For reference, I have been using Linux continuously on all sorts of hardware
since 1994. What I lack is any practical experience using modern Windows or
Mac OS, so I have no idea what implicit expectations you may be bringing from
those. The last time I ran Windows directly on hardware was before Windows 95
was released, and similarly my only real Mac experience was on monochrome
classic Macs before OS X existed.

Over the years, I have used just about every sort of display hardware with
Linux, ranging from serial terminals, Hercules monochrome graphics, 800x600
through 1600x1200 CRTs, the first wave of DVI-based LCDs, various HDTVs, the
first DLP projectors, and my current dual 4K monitors. I was also involved in
the early testing and deployment of 2D and 3D accelerators on Linux, as well
as things like clusters driving arrays of projectors. We even had one of those
IBM "Big Bertha" displays in our lab at one point, which was one of the first
300 DPI LCD monitors available. Just about the only thing I haven't used with
Linux is head-mounted displays nor stereo glasses. My last involvement with VR
was 20 years ago when SGI Onyx-based CAVE systems were prevalent in academia,
combining head-tracking, active shutters, and multiple wall projectors.

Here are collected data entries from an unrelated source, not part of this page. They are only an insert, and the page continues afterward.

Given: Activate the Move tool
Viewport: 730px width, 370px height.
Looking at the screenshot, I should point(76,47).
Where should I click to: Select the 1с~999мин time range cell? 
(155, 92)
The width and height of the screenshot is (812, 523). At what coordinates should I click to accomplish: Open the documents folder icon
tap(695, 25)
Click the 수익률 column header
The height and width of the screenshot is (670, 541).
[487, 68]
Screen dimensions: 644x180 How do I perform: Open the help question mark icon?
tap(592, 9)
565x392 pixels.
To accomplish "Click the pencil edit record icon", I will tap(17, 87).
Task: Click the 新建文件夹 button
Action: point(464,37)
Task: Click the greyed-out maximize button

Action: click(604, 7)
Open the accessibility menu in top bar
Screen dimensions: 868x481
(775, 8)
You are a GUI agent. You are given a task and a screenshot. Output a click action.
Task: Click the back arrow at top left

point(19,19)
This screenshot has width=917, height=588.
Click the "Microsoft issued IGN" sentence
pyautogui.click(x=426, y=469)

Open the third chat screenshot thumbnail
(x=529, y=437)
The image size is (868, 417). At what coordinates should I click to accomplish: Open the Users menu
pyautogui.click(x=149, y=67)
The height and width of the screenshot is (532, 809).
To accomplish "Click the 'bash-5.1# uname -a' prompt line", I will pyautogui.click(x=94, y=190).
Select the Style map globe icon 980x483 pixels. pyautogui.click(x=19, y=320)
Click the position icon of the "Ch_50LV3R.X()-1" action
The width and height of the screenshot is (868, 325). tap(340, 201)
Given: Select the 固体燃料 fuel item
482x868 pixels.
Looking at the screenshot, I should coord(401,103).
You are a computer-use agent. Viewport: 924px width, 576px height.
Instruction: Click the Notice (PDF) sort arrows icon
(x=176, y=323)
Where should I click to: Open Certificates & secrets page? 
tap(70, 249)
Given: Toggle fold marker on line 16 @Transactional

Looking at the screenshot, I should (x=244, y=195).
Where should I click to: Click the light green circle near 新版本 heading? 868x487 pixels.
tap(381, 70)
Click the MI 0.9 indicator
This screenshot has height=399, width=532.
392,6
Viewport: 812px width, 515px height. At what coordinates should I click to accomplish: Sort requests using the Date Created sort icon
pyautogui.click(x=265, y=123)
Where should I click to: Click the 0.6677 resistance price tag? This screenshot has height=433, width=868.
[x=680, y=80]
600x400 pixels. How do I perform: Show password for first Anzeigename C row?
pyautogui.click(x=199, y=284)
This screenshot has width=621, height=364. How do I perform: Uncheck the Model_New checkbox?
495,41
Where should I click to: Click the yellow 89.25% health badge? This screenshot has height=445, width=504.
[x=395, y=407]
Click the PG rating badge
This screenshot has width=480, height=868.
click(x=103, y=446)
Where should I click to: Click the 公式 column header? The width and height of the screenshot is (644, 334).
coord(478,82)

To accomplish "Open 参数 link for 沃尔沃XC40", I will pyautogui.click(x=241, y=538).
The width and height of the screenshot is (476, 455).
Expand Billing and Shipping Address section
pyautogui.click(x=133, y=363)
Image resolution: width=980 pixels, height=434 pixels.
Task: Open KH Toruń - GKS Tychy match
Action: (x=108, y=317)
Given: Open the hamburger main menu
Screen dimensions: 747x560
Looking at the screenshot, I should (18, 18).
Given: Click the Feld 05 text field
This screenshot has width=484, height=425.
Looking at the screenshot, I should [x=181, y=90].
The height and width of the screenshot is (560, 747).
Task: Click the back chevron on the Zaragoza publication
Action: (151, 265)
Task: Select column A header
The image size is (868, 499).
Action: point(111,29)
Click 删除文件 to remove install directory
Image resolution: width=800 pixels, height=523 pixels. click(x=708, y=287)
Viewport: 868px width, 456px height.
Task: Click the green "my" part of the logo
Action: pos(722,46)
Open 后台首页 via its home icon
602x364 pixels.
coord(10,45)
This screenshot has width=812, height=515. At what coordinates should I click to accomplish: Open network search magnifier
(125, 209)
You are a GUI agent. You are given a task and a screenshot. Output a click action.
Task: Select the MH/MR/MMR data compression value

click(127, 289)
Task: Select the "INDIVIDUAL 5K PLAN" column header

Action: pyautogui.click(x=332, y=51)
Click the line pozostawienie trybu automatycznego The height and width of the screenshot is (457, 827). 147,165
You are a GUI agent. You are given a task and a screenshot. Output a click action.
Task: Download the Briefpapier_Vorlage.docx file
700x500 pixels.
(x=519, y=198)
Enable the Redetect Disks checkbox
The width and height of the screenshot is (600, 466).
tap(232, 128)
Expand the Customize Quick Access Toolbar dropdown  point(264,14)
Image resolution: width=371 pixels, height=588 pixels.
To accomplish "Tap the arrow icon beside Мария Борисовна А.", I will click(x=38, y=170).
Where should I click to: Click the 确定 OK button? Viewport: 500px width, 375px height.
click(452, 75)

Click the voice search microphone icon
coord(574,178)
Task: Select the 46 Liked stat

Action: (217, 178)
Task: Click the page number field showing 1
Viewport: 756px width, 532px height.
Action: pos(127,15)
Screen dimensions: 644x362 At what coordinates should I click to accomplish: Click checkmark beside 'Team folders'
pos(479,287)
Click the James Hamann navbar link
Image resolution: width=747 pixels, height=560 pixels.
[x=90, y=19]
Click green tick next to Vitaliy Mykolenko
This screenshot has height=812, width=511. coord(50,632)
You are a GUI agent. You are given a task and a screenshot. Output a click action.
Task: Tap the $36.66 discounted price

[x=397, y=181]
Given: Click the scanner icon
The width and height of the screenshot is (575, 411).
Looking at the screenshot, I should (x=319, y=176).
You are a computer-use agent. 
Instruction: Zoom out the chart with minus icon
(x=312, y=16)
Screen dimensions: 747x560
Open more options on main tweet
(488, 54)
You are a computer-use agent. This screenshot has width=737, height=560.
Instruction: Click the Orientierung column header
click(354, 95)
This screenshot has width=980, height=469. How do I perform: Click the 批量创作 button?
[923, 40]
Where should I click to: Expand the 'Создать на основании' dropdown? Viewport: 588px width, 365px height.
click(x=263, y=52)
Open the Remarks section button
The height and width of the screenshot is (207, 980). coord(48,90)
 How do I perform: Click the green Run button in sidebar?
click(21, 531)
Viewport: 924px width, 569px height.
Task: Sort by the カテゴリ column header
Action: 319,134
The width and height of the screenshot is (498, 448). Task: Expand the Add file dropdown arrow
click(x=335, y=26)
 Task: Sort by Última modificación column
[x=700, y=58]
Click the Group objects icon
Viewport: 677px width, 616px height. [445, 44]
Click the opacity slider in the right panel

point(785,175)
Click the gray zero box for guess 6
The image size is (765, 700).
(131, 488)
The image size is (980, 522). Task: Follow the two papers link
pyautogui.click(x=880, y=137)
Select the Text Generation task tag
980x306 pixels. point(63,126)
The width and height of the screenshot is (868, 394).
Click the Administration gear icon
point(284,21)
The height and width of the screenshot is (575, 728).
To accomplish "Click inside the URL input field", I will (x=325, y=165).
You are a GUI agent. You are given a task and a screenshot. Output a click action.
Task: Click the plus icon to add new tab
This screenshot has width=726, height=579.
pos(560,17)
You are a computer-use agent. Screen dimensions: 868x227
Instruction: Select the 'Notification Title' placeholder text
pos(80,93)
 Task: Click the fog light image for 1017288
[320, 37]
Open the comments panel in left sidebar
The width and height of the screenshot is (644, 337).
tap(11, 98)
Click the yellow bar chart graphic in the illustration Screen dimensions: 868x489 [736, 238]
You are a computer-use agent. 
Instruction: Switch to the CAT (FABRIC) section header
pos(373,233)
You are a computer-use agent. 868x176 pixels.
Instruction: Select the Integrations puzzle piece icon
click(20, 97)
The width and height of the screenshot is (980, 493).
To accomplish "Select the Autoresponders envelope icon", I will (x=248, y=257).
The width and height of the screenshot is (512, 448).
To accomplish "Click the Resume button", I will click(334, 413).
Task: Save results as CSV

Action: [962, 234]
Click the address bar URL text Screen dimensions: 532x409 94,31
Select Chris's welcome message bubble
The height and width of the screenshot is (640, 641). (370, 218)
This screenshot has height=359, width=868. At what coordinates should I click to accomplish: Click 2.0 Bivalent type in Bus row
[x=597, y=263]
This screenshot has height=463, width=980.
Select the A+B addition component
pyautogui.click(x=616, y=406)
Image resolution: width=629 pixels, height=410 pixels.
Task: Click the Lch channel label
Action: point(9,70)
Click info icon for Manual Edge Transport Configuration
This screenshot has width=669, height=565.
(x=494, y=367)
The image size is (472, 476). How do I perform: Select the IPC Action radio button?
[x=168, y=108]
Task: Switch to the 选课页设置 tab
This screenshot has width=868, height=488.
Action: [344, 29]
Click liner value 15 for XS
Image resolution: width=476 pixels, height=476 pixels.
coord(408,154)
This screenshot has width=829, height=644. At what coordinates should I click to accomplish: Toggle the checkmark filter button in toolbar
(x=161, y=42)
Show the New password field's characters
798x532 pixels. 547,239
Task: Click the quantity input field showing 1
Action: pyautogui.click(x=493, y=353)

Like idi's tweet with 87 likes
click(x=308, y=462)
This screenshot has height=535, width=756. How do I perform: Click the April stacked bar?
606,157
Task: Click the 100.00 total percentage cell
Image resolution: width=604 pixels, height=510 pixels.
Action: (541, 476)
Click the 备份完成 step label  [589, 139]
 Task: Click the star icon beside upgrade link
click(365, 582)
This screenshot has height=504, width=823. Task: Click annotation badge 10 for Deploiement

But, to be honest, I have no use case to combine different DPI monitors into a
single graphical screen or desktop. If I connect a laptop to a projector or
display panel for presentations, I tend to just want to duplicate the
presentation view on the internal screen. Otherwise, I use the laptop to be
mobile and I use workstations with their dedicated displays.

------
noir_lord
I went through this last year.

I looked at Macbook Pro, Dell XPS15 and Thinkpad T470P.

In the end I went for the T470P (i7-7700HQ (4 core/8 thread) w/ 2560x1440
screen, 16GB of RAM (upgraded myself to 32GB)) and the bigger battery (pretty
much no optional with a 35W TDP processor).

I tried the XPS15 but the keyboard was bad and the fit and finish wasn't
awesome.

I've had zero issues with linux support or the machine generally, build
quality is excellent, I personally like the styling but many don't.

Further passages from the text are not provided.